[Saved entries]
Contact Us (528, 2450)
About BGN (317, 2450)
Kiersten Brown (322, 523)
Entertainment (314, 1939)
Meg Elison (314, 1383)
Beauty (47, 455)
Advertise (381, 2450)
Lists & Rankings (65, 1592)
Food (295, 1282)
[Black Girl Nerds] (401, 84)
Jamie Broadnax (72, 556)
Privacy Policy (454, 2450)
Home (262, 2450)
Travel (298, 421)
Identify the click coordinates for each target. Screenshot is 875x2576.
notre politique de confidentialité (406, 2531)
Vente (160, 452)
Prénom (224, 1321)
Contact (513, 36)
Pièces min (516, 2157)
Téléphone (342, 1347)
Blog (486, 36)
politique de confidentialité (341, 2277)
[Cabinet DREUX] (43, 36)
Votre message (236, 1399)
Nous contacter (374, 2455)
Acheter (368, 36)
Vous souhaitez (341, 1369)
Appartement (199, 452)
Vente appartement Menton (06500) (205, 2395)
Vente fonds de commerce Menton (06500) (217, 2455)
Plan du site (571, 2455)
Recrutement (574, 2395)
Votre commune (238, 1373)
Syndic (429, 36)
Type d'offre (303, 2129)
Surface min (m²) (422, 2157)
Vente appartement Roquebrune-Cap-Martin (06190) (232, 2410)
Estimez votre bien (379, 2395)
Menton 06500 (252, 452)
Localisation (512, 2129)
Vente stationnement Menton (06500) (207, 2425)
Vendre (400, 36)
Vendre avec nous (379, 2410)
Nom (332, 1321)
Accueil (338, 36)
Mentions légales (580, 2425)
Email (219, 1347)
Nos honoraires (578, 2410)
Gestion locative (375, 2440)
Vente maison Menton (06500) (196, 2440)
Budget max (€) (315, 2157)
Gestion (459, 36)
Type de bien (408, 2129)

→ **REQUIRED WORK**:
The expected answer is every line in the data above that carries the string "politique".

→ **ANSWER BOX**:
notre politique de confidentialité (406, 2531)
politique de confidentialité (341, 2277)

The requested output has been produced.